The department cited Elk v. Wilkins, a landmark 1884 case in which the Supreme Court ruled 7–2 that Native Americans could not vote since they owed “immediate allegiance” to their tribes rather than the United States, even if they were born on American soil. (To rectify this, Congress enacted the Indian Citizenship Act in 1924 to extend citizenship to Native Americans who had been precluded from the Constitution’s protections.)

But according to Trump’s administration, the ancient ruling opens up the possibility that some individuals born within the nation’s boundaries “are not constitutionally entitled to citizenship.”

“Indian tribes occupy an intermediate position between foreign States and U.S. States,” the Justice Department wrote in a motion opposing a temporary restraining order on Trump’s executive missive. “The United States’ connection with the children of illegal aliens and temporary visitors is weaker than its connection with members of Indian tribes. If the latter link is insufficient for birthright citizenship, the former certainly is.”
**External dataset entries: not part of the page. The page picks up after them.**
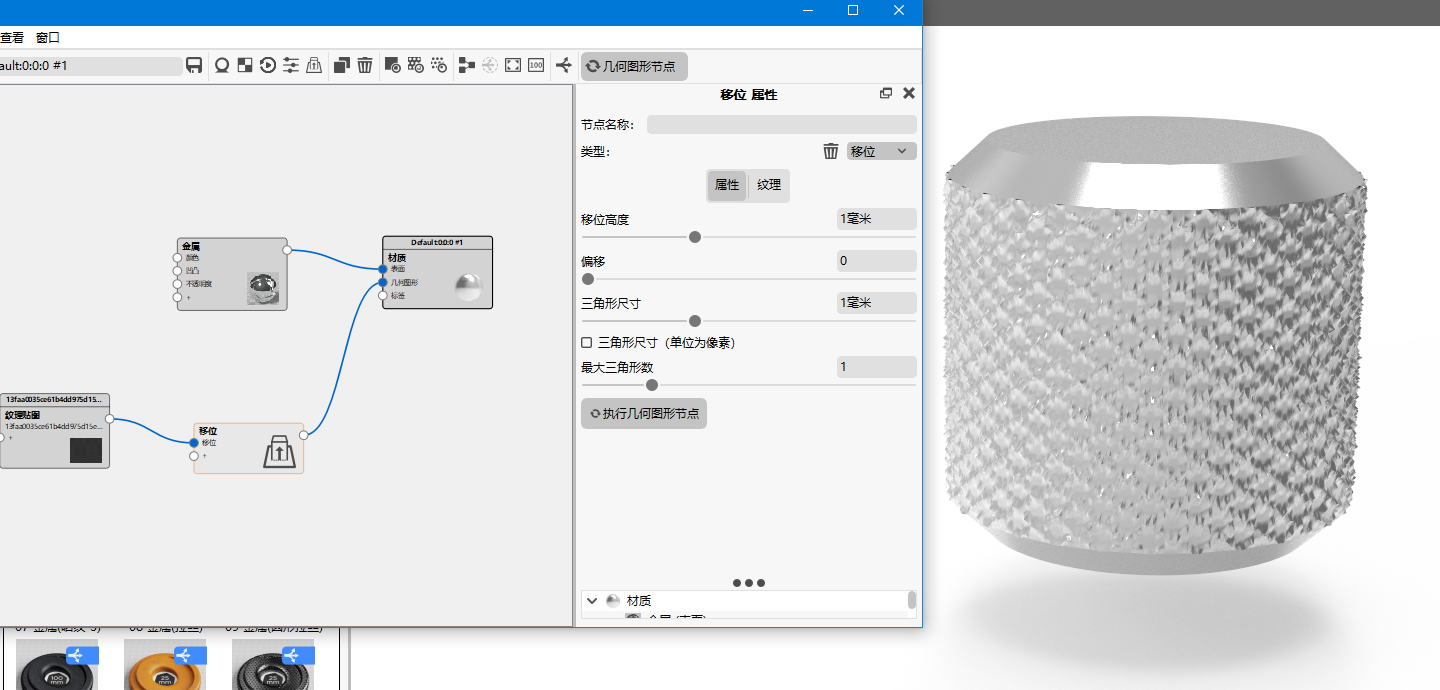The image size is (1440, 690).
Task: Click the save material graph icon
Action: coord(194,65)
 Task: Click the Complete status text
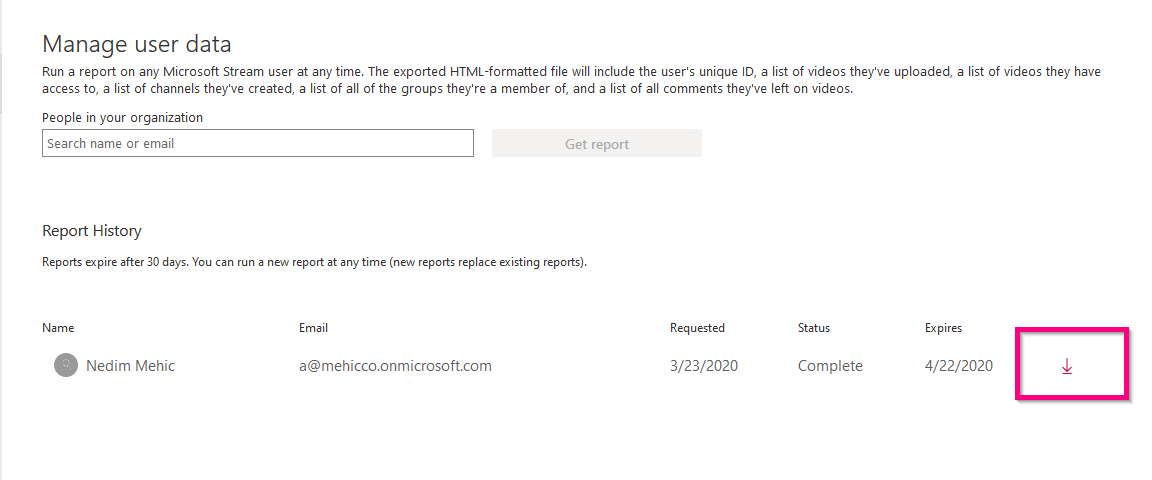[x=830, y=366]
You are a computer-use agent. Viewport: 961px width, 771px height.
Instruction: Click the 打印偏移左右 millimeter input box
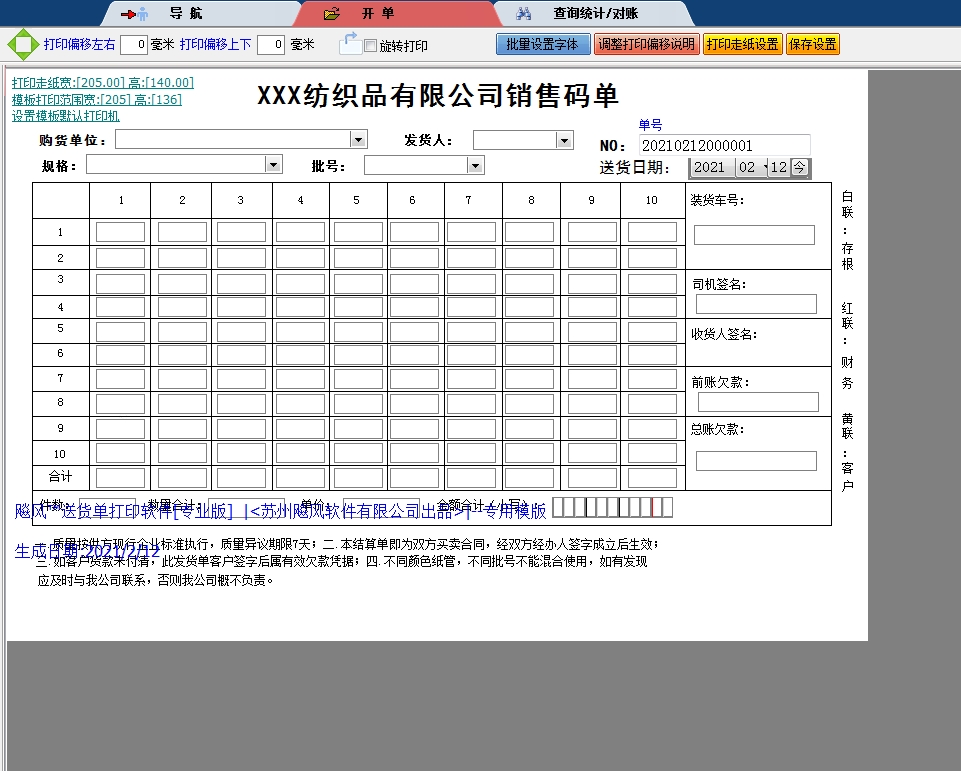[134, 45]
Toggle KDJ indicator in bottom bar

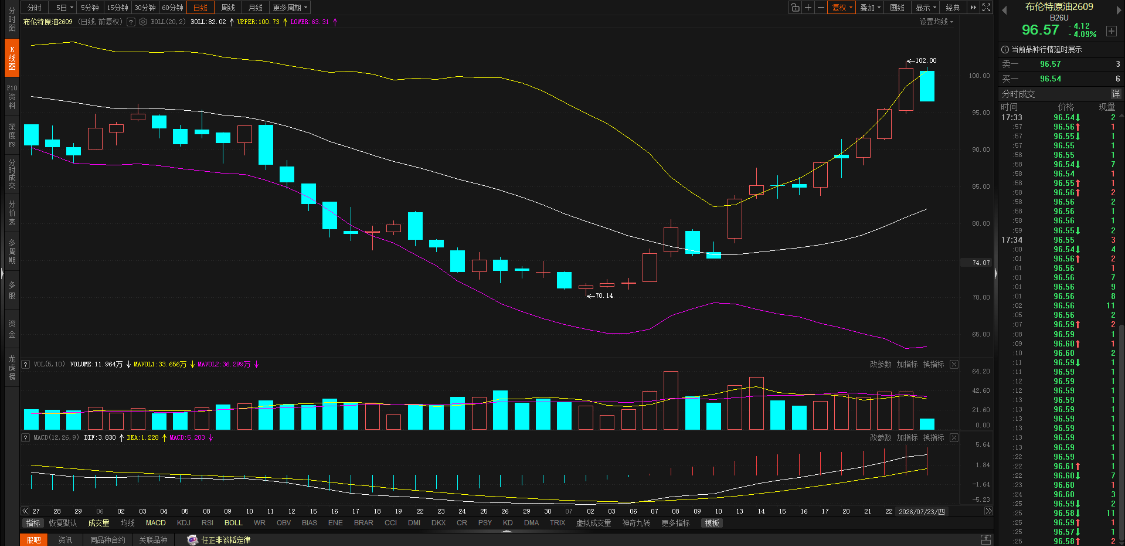click(x=183, y=523)
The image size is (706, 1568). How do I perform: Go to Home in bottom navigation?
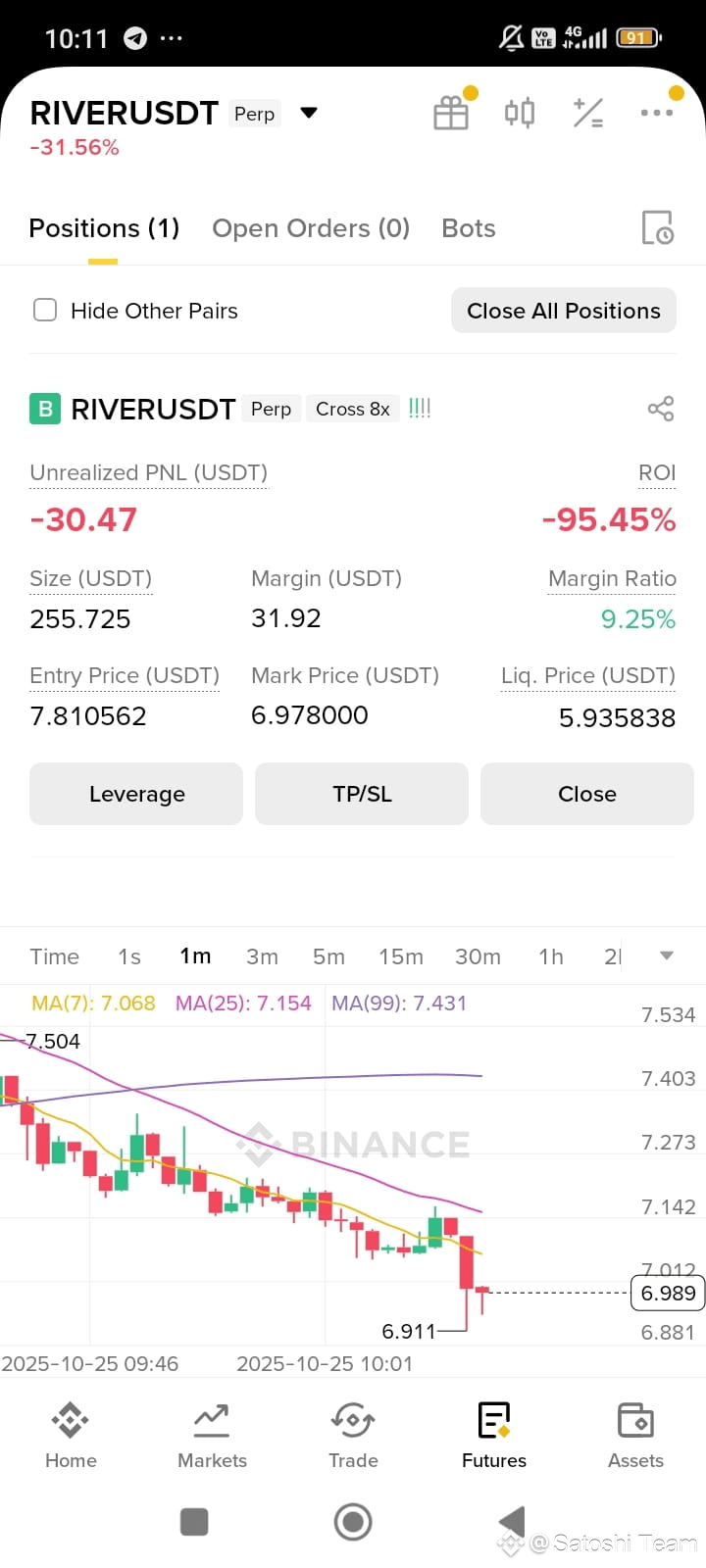[x=71, y=1435]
The forty-seventh president’s move to end birthright citizenship was blocked by a federal judge on Thursday, who deemed the executive order as “blatantly unconstitutional.”

“I have been on the bench for over four decades. I can’t remember another case where the question presented was as clear,” Judge John Coughenour, a Reagan appointee, said, adding that it “boggled” his mind that anyone in the legal profession would believe the order could pass muster with the U.S. Constitution.

“Where were the lawyers?” when the order was made and signed, the judge asked.

Birthright citizenship is baked into the Fourteenth Amendment, which guarantees citizenship to everyone born or naturalized on U.S. soil.

“No State shall make or enforce any law which shall abridge the privileges or immunities of citizens of the United States; nor shall any State deprive any person of life, liberty, or property, without due process of law; nor deny to any person within its jurisdiction the equal protection of the laws,” the text of the amendment reads.